Si voltò verso la ragazza che stava dando da mangiare al serpente. Non era lì quando, in passato, Faunia era venuta a vedere la cornacchia, e molto probabilmente era nuova. O relativamente nuova. Faunia stessa, per mesi, non era andata a trovare la cornacchia, e mai da quando aveva cominciato a vedere Coleman. Era passato del tempo da quando si era messa a cercare dei sistemi per abbandonare la razza umana. Dopo la morte dei due figli non aveva più fatto visite regolari, anche se prima, in certi periodi, si fermava quattro o cinque volte la settimana. - Può venire fuori, no? Solo per un momento.
- Certo, - disse la ragazza.
- Mi piacerebbe averla sulla spalla, - disse Faunia, e si chinò per sollevare il gancio che teneva chiuso il portello di vetro della gabbia. - Oh, ciao, Prince. Oh, Prince. Sei in piena forma.
Quando lo sportello si aprì, la cornacchia saltò dal trespolo sullo sportello e vi rimase appollaiata, voltando la testa di qua e di là.
Faunia scoppiò in una risatina. - Che faccia! Mi sta studiando, - gridò alla ragazza. - Guarda, - disse alla cornacchia, e le mostrò l'anello con l'opale, il regalo di Coleman. L'anello che le aveva regalato, in macchina, quel sabato d'agosto in cui erano andati a Tanglewood. - Guarda. Vieni. Vieni qui, - sussurrò all'uccello, offrendogli la spalla.
- Non è in vena, - disse la ragazza.
- Dolcezza? - tubò Faunia. - Vieni. Su. Sono Faunia. La tua amica. Da brava. Coraggio. - Ma l'uccello non si mosse. [...]

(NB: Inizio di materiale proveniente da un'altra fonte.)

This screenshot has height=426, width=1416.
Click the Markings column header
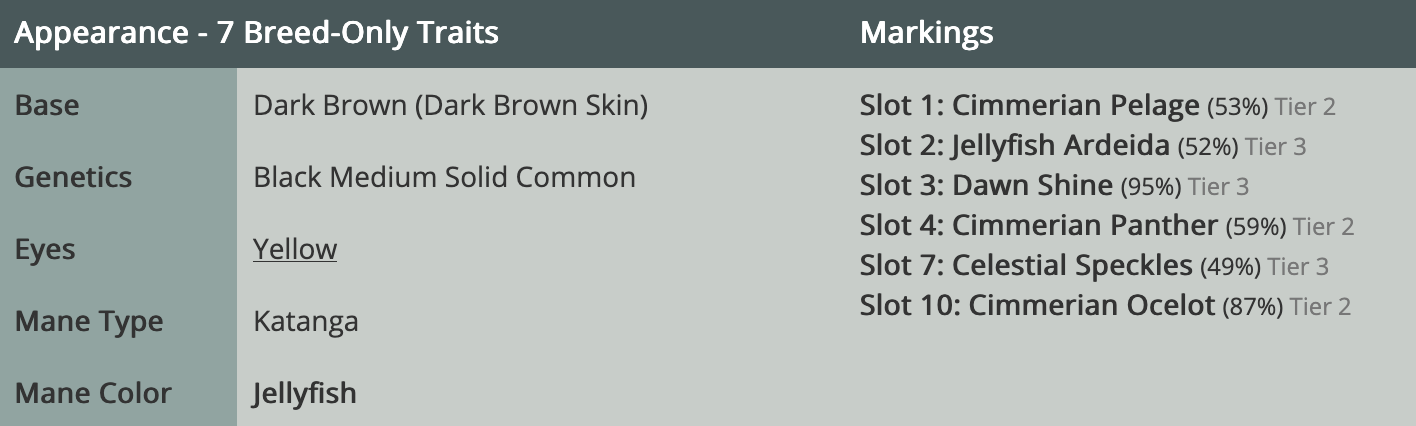click(927, 33)
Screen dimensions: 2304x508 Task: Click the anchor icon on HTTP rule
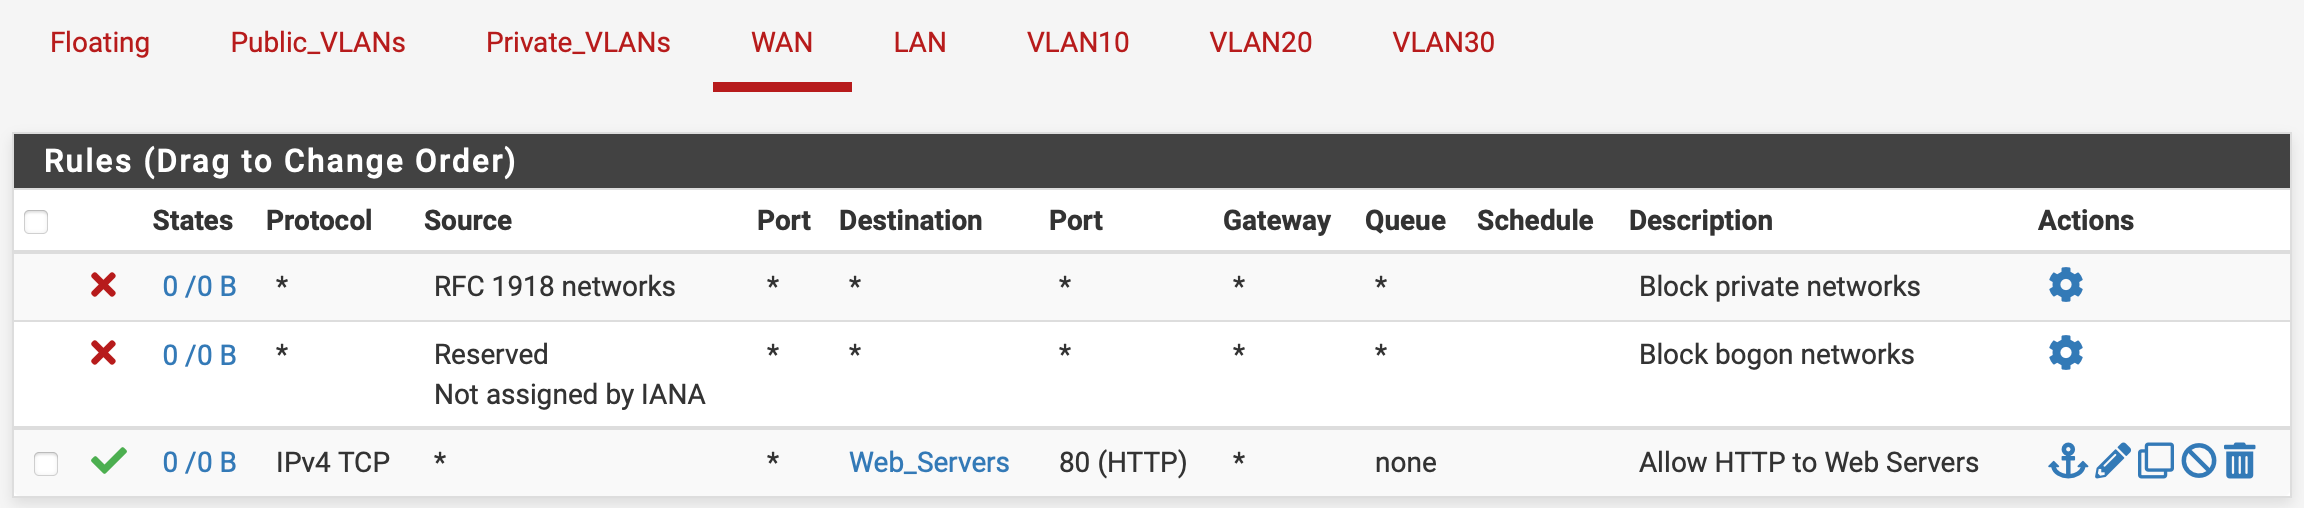(x=2066, y=461)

- Adoro le cornacchie. E' il mio uccello preferito. E i corvi. Una volta abitavo a Seeley Falls, quindi so tutto di Prince. L'ho conosciuta quando era là che ciondolava intorno al negozio di Higginson. Rubava le mollette delle bambine. Si gettava su ogni cosa che fosse luccicante e colorata. Era famosa per questo. C'erano dei ritagli di giornale su di lei. Su di lei e sulle persone che l'avevano allevata dopo che il suo nido era stato distrutto, e su come passeggiava davanti al negozio dandosi un sacco di arie. Erano puntati proprio lì, - disse, voltandosi per indicare un tabellone di fianco all'ingresso della stanza. - Dove sono i ritagli?
- Li ha strappati.
Faunia scoppiò a ridere, molto più forte di prima, questa volta. - Li ha strappati lei?
- Col becco. Li ha stracciati.
- Non voleva che tutti conoscessero le sue origini! Si vergognava delle sue origini! Prince! - gridò, girandosi verso la gabbia col portello ancora spalancato. - Ti vergogni del tuo passato equivoco? Oh, poverina. Sei una brava cornacchia. [...]
Alzò la mano, la mano con l'anello, e disse all'uccello: - Ecco. Ecco. Guarda cosa ti ho portato per giocare -. Si tolse l'anello e glielo tenne davanti al becco per farglielo vedere da vicino. - Gli piace il mio anello con l'opale.
- Di solito gli diamo delle chiavi per giocare.
- Bè, ha fatto strada. Non è così per tutti? Ecco. Trecento dollari, - disse Faunia. - Su, gioca con questo. Non riconosci un anello di valore quando qualcuno te lo offre?
- Lo prenderà, - disse la ragazza. - Se lo porterà nella gabbia. Sembra un ratto boschereccio. Prende il cibo e lo ficca nelle crepe del muro della gabbia e ce lo pesta dentro col becco.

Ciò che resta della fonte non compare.